Am 2. Juni 2004 hat der niedersächsische Landeswahlleiter die Volksinitiative zugelassen. WennSie die Initiative unterstützen möchten, können Sie hier den Unterschriftenbogen als pdf- Datei herunterladen.
Drucken Sie den Unterschriftenbogen mit Vorder- und Rückseite unverändert auf ein und das selbe A4- Blatt. Beachten Sie bitte auch die Erläuterungen am Ende des Unterschriftenbogens. Der Unterschriftenbogen wird auch mit nur einer Unterschrift gültig. Zerschneiden Sie bitte keine Unterschriftenbögen. Lassen Sie sich die Unterschriften von Ihrer Gemeinde kostenlos bestätigen. Die Gemeinden sind vom Landeswahlleiter informiert worden. Schicken Sie die bestätigten Unterschriftenbögen - auch wenn nicht alle Unterschriften bestätigt wurden - bitte an das Postfach 4926 in 26039 Oldenburg. Vielen Dank für Ihr Engagement!

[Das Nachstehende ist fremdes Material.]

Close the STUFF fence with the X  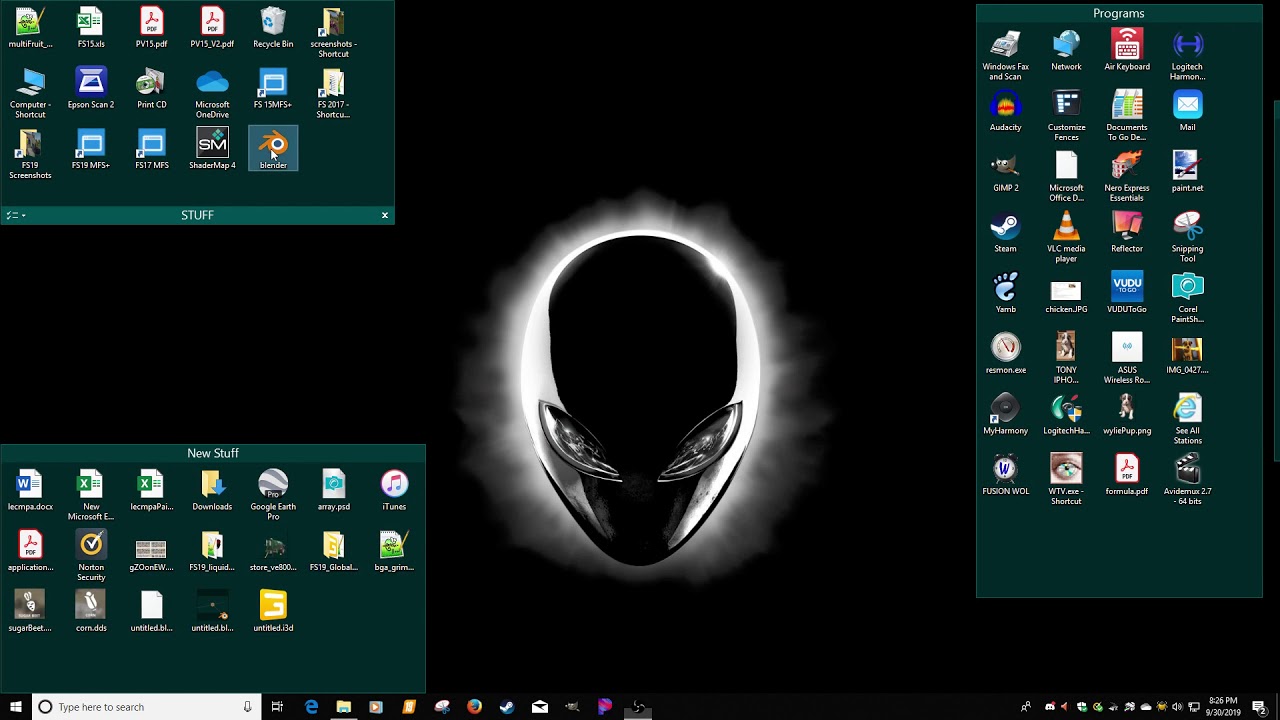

"Die Unterzeichnerinnen und Unterzeichner dieser Volksinitiative stellen folgenden Antrag:

a) Der niedersächsische Landtag möge ein Gesetz beschließen, mit dem die zum Ende des Schuljahres 2003/2004 abgeschaffte Lernmittelfreiheit wieder eingeführt wird.
b) Im übrigen möge der Landtag durch die Schaffung oder Beibehaltung gesetzlicher Regelungen sicherstellen, dass die Mittel für die Schülerbeförderung auch zukünftig nicht zu Lasten der Eltern gekürzt werden.

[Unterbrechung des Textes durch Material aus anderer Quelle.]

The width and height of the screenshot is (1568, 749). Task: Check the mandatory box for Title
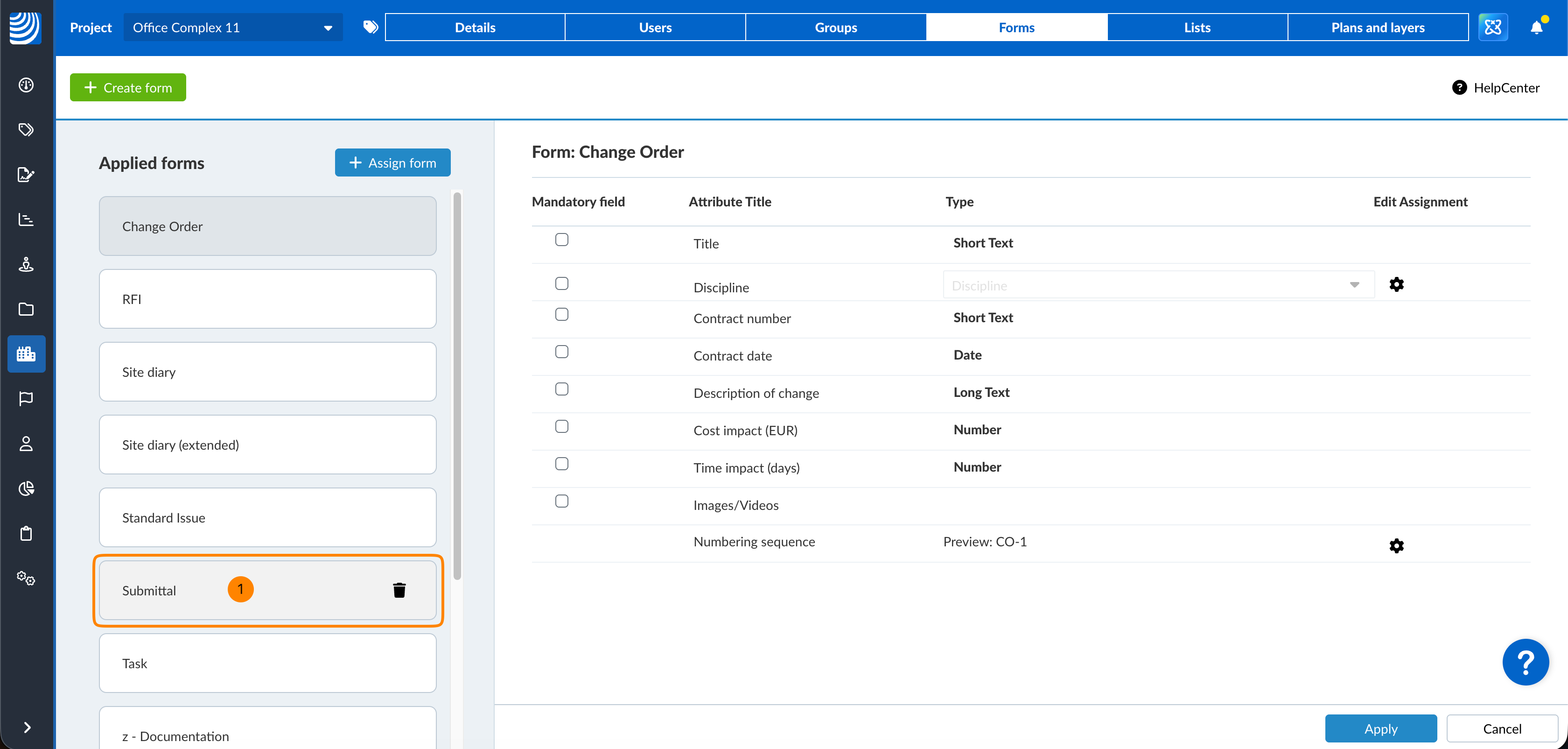pos(562,240)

Begründung: Die zunehmende Privatisierung von Bildungskosten ist sozial- und familienpolitisch ungerecht. Eltern mit geringerem Einkommen zahlen einen größeren Anteil ihres Einkommens für die Bildung ihrer Kinder als Eltern mit höherem Einkommen. Bürgerinnen und Bürger ohne Kinder sind von der zunehmenden Privatisierung von Bildungskosten in den Grund- und weiterführenden Schu­len nicht betroffen.

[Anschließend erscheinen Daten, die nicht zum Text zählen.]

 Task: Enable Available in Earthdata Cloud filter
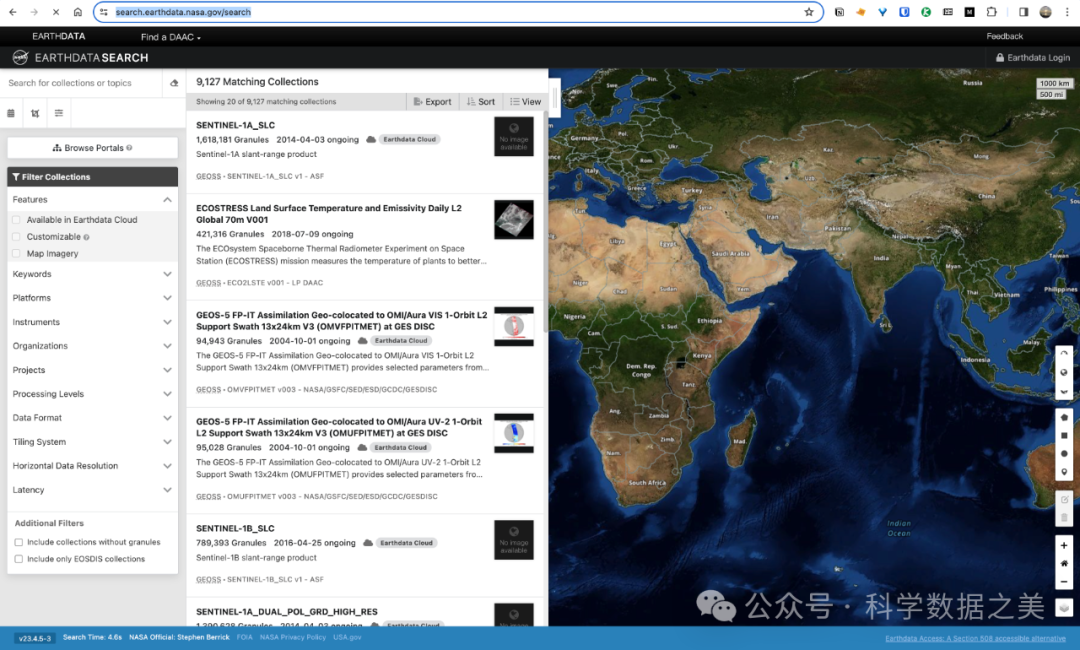[17, 220]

Schon vor der Abschaffung der Lernmittelfreiheit trugen die Eltern finanziell beträchtlich zu den Bildungskosten bei. Die ohnehin nur auf die reinen Schulbücher beschränkte Lernmittelfreiheit musste von den Eltern noch ergänzt werden durch die Anschaffung von Arbeitsheften, Mal- und Schreibzubehör, Taschenrechnern, Lektüre, Atlanten sowie Beiträgen zu Kopierkosten, Ausflügen, Schulsport, musisch-kulturellen Schulveranstaltungen, Arbeitsgemeinschaften, Nachhilfe etc. Hinzu kommen meist regelmäßige freiwillige Spenden, z.B. für die Schulfördervereine. Die Eltern übernehmen nicht nur zunehmend Kosten im Rahmen des Schulbesuches ihrer Kinder, sondern fangen auch durch ehrenamtliches Engagement Einsparungen des Landes und der Kommunen in den Schulen auf (z.B. Klassenraumrenovierungen, Schulhofgestaltungen, Schulbüchereien, Betreuung). Eine weitere Privatisierung von Bildungskosten - wie die zum Ende des Schuljahres 2003/2004 abgeschaffte Lernmittelfreiheit und die drohenden Kürzungen bei der Beförderung von Schülerinnen und Schülern – belastet Eltern und Kinder in unzumutbarer Weise.

Negative Auswirkungen auf die Bildungsbeteiligung sind zu erwarten. Weitere Einsparung im Schulwesen entmutigen die Schüler/innen, Lehrer/innen und Eltern und tragen nicht zu besseren Bildungsergebnissen bei."